ARTI DEFINISI PENGERTIAN EKSISTENSIALIME

existentialism, a philosophical and literary movement
that came to prominence in Europe, particularly
in France, immediately after World War
II, and that focused on the uniqueness of each
human individual as distinguished from abstract
universal human qualities. Historians differ as to
antecedents. Some see an existentialist precursor
in Pascal, whose aphoristically expressed Catholic
fideism questioned the power of rationalist
thought and preferred the God of Scripture to the
abstract “God of the philosophers.” Many agree
that Kierkegaard, whose fundamentally similar
but Protestant fideism was based on a profound
unwillingness to situate either God or any individual’s
relationship with God within a systematic
philosophy, as Hegel had done, should be

considered the first modern existentialist,
though he too lived long before the term
emerged. Others find a proto-existentialist in
Nietzsche, because of the aphoristic and anti-systematic
nature of his writings, and on the literary
side, in Dostoevsky. (A number of twentiethcentury
novelists, such as Franz Kafka, have
been labeled existentialists.)
A strong existentialist strain is to be found in
certain other theist philosophers who have written
since Kierkegaard, such as Lequier, Berdyaev,
Marcel, Jaspers, and Buber, but Marcel
later decided to reject the label ‘existentialist’,
which he had previously employed. This reflects
its increasing identification with the atheistic
existentialism of Sartre, whose successes, as in
the novel Nausea, and the philosophical work
Being and Nothingness, did most to popularize the
word. A mass-audience lecture, “Existentialism
Is a Humanism,” which Sartre (to his later regret)

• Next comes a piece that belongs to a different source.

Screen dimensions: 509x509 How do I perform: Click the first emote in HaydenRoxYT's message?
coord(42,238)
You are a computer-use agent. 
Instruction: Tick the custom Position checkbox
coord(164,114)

allowed to be published, provided the occasion
for Heidegger, whose early thought had greatly
influenced Sartre’s evolution, to take his distance
from Sartre’s existentialism, in particular for its
self-conscious concentration on human reality
over Being. Heidegger’s Letter on Humanism, written
in reply to a French admirer, signals an
important turn in his thinking. Nevertheless,
many historians continue to classify Heidegger as
an existentialist – quite reasonably, given his
early emphasis on existential categories and
ideas such as anxiety in the presence of death,
our sense of being “thrown” into existence, and
our temptation to choose anonymity over
authenticity in our conduct. This illustrates the
difficulty of fixing the term ‘existentialism’.

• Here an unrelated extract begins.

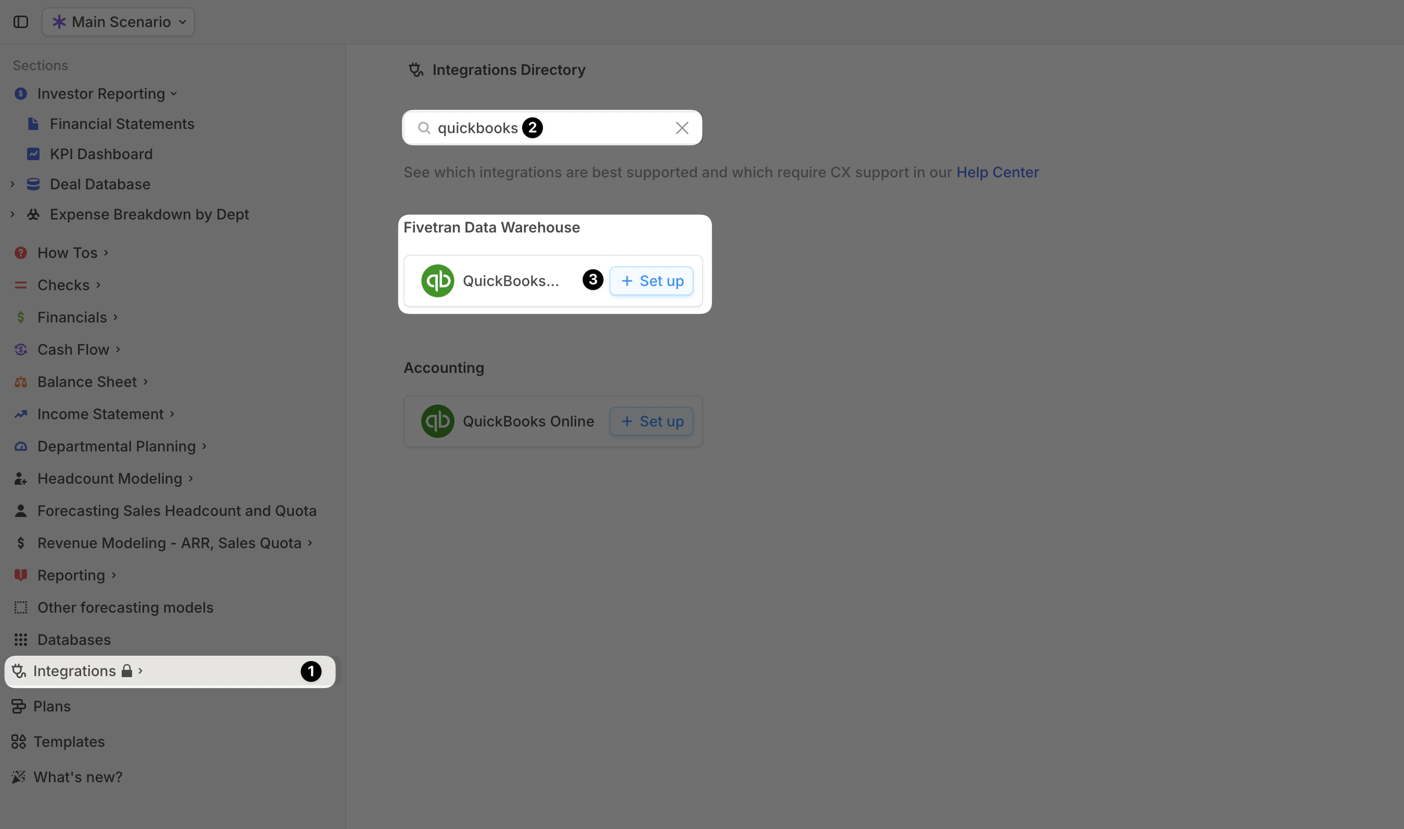Viewport: 1404px width, 829px height.
Task: Click the Databases grid icon
Action: point(20,639)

Other French thinkers of the time, all acquaintances
of Sartre’s, who are often classified as existentialists,
are Camus, Simone de Beauvoir, and,
though with less reason, Merleau-Ponty.
Camus’s novels, such as The Stranger and The
Plague, are cited along with Nausea as epitomizing
the uniqueness of the existentialist antihero who
acts out of authenticity, i.e., in freedom from any
conventional expectations about what so-called
human nature (a concept rejected by Sartre) supposedly
requires in a given situation, and with a
sense of personal responsibility and absolute
lucidity that precludes the “bad faith” or lying to
oneself that characterizes most conventional
human behavior. Good scholarship prescribes
caution, however, about superimposing too
many Sartrean categories on Camus. In fact the
latter, in his brief philosophical essays, notably
The Myth of Sisyphus, distinguishes existentialist
writers and philosophers, such as Kierkegaard,

from absurdist thinkers and heroes, whom he
regards more highly, and of whom the mythical
Sisyphus (condemned eternally by the gods to
roll a huge boulder up a hill before being forced,
just before reaching the summit, to start anew) is
the epitome. Camus focuses on the concept of the
absurd, which Kierkegaard had used to characterize
the object of his religious faith (an incarnate
God). But for Camus existential absurdity lies in
the fact, as he sees it, that there is always at best
an imperfect fit between human reasoning and
its intended objects, hence an impossibility of
achieving certitude. Kierkegaard’s leap of faith is,
for Camus, one more pseudo-solution to this
hard, absurdist reality.
Almost alone among those named besides
Sartre (who himself concentrated more on social
and political thought and became indebted to
Marxism in his later years), Simone de Beauvoir
(1908–86) unqualifiedly accepted the existentialist
label. In The Ethics of Ambiguity, she
attempted, using categories familiar in Sartre, to
produce an existentialist ethics based on the
recognition of radical human freedom as “projected”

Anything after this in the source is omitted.